= Information repository =

In information technology, an information repository or simply a repository is "a central place in which an aggregation of data is kept and maintained in an organized way, usually in computer storage." It "may be just the aggregation of data itself into some accessible place of storage or it may also imply some ability to selectively extract data."

==Universal digital library==
The concept of a universal digital library was described as "within reach" by a 2012 European Union Copyright Directive which told about Google's attempts to "mass-digitize" what are termed "orphan works" (i.e. out-of-print copyrighted works).

The U.S. Copyright Office and the European Union Copyright law have been working on this. Google has reached agreements in France which "lets the publisher choose which works can be scanned or sold." By contrast, Google has been trying in the USA for a "free to digitize and sell any works unless the copyright holders opted out" deal and is still unsuccessful.

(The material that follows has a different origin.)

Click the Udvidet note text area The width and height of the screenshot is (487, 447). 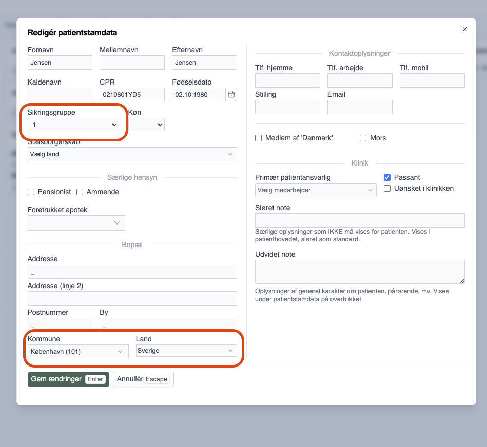[x=360, y=272]

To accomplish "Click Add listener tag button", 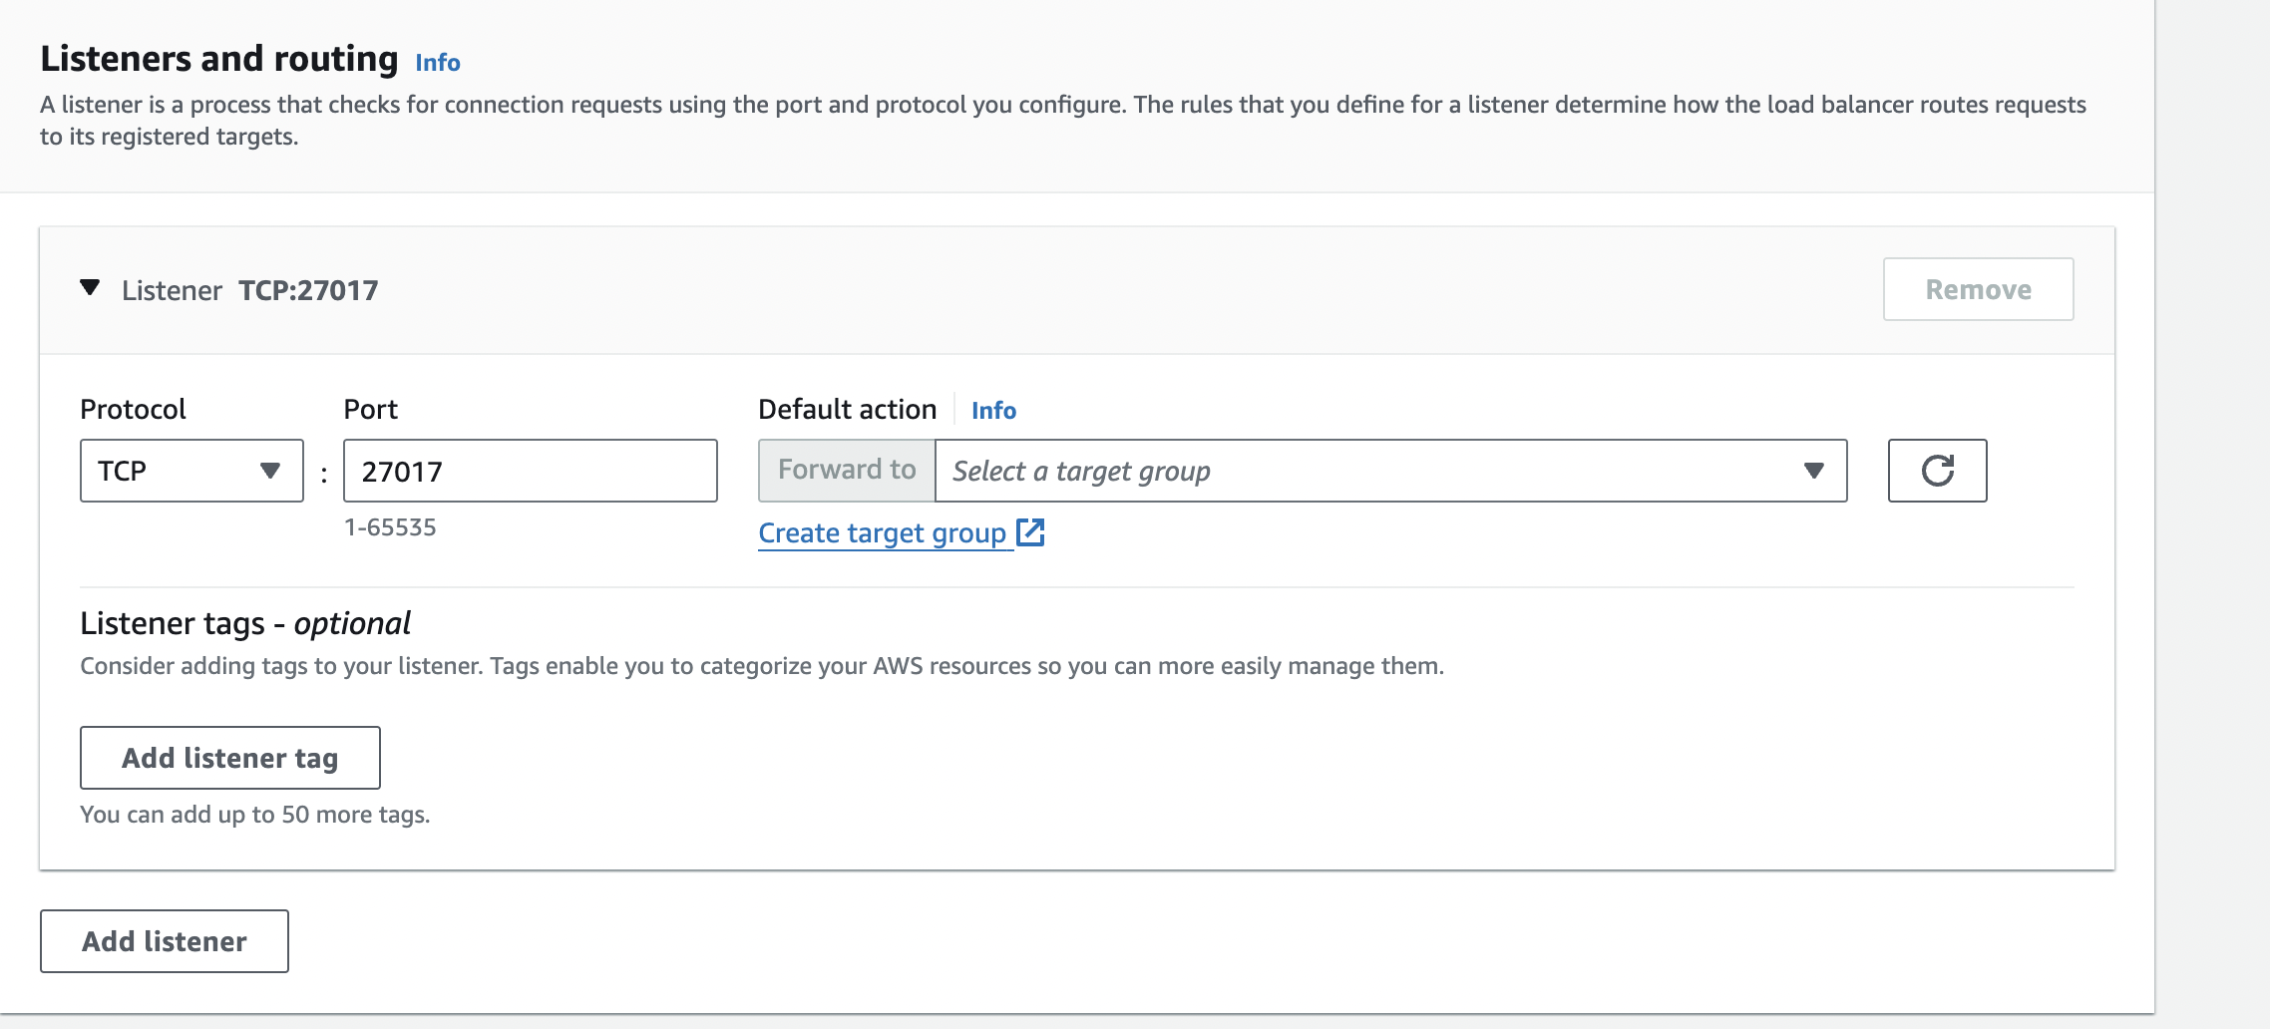I will pyautogui.click(x=229, y=758).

===Information repository===
Attempts to develop what was called an information repository have been underway for decades:
- In 1989, IBM tried to have OfficeVision combine mainframes and PCs to enable "an information repository."
- In 2003, Microsoft introduced OneNote as an extension to Microsoft Office 2003; it would support "a personal information repository."
- In 1996, an 1898-founded library obtained additional funding to expand its mission, and become a major "local resource center and regional information repository." The New York Times described them as "the second largest in the New York City region, second only to the New York Public Library on Fifth Avenue." Their services include "a computer information center devoted to outside-item requests."

==Federated information repository==
A federated information repository is an easy way to deploy a secondary tier of data storage that can comprise multiple, networked data storage technologies running on diverse operating systems, where data that no longer needs to be in primary storage is protected, classified according to captured metadata, processed, de-duplicated, and then purged, automatically, based on data service level objectives and requirements. In federated information repositories, data storage resources are virtualized as composite storage sets and operate as a federated environment.

Federated information repositories were developed to mitigate problems arising from data proliferation and eliminate the need for separately deployed data storage solutions because of the concurrent deployment of diverse storage technologies running diverse operating systems. They feature centralized management for all deployed data storage resources. They are self-contained, support heterogeneous storage resources, support resource management to add, maintain, recycle, and terminate media, track of off-line media, and operate autonomously.

===Automated data management===
Since one of the main reasons for the implementation of a federated information repository is to reduce the maintenance workload placed on IT staff by traditional data storage systems, federated information repositories are automated. Automation is accomplished via policies that can process data based on time, events, data age, and data content. Policies manage the following:
- File system space management
- Irrelevant data elimination (mp3, games, etc.)
- Secondary storage resource management
Data is processed according to media type, storage pool, and storage technology.

Because federated information repositories are intended to reduce IT staff workload, they are designed to be easy to deploy and offer configuration flexibility, virtually limitless extensibility, redundancy, and reliable failover.

===Data recovery===
Federated information repositories feature robust, client based data search and recovery capabilities that, based on permissions, enable end users to search the information repository, view information repository contents, including data on off-line media, and recover individual files or multiple files to either their original network computer or another network computer.